What Is DevOps: How To Build An Efficient DevOps Team

For many years, I’ve been helping teams adopt and implement DevOps principles. The word DevOps gets thrown around a lot these days. I’m a little guilty of overusing the word myself — take a look at my Docker and Kubernetes courses — but I’m a huge fan of the DevOps movement (coined by Patrick Debois), and I’ve seen it change so many organizations and lives for the better.

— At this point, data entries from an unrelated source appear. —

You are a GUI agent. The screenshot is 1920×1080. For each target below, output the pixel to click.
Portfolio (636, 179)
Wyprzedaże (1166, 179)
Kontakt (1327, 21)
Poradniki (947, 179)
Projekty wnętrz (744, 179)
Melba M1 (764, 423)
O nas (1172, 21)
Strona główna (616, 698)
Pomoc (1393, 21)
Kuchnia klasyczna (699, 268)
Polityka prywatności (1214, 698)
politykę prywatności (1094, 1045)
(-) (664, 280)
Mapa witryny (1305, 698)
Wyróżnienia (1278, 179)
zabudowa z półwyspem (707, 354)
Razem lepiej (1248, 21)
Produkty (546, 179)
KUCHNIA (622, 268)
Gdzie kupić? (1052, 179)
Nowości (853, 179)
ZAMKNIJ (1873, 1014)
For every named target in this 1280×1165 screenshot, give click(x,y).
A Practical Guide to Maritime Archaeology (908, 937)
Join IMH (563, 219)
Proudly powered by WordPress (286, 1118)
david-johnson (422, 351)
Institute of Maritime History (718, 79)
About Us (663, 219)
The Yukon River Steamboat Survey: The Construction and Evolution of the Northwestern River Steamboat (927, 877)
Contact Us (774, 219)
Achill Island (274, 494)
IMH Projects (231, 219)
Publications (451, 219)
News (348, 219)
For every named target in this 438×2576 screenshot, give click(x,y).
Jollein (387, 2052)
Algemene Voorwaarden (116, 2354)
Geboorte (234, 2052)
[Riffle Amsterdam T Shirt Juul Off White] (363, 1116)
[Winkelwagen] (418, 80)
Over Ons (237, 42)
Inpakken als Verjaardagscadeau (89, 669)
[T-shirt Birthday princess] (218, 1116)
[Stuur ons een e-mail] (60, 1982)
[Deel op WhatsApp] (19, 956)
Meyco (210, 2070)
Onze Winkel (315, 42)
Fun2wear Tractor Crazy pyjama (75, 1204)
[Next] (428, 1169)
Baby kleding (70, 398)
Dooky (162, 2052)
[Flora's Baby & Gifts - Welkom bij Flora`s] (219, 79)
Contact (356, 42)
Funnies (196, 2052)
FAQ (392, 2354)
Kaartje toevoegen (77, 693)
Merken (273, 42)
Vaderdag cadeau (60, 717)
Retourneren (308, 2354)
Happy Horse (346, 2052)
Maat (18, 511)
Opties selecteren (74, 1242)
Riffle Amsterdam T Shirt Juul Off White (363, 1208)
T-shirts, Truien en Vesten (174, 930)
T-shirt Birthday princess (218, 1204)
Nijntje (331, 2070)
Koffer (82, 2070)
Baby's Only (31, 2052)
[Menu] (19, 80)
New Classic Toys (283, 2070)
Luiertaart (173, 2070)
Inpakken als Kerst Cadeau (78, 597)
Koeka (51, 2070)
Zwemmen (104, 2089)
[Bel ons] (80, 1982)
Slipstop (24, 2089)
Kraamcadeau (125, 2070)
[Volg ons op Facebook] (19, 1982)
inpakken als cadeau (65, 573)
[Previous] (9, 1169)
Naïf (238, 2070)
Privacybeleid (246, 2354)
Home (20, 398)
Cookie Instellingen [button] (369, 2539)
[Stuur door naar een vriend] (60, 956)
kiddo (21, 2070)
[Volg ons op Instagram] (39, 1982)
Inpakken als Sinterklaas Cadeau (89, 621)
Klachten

Rather than define DevOps from a theoretical point of view, I’m writing from what I know and see happens in the teams I work with. In this article, I’m focusing on areas that should help you immediately advance your DevOps knowledge. First, I’ll list and detail what DevOps is and isn’t. Then, I’ll go through my DevOps evaluation to help you assess how “DevOps-y” you and your team are.

What DevOps is

At its core, DevOps is a culture of cross-team collaboration and measured improvement in the software delivery process. It started as a shared responsibility model for developers and operators. But now, it often includes security (DevSecOps) and business teams (BizDevOps). In DevOps, a team works together to remove silos, improve collaboration, and create shared ownership over the continuous improvement of the software they build and support.

1. DevOps centers software creation

DevOps requires the process of creating software to become as important as the software itself. Rather than exclusively focusing on “new customer-facing features,” the staff should also prioritize improving the system. DevOps-specific metrics highlight problems in those systems, so leadership can see when they need to prioritize “non-feature work.”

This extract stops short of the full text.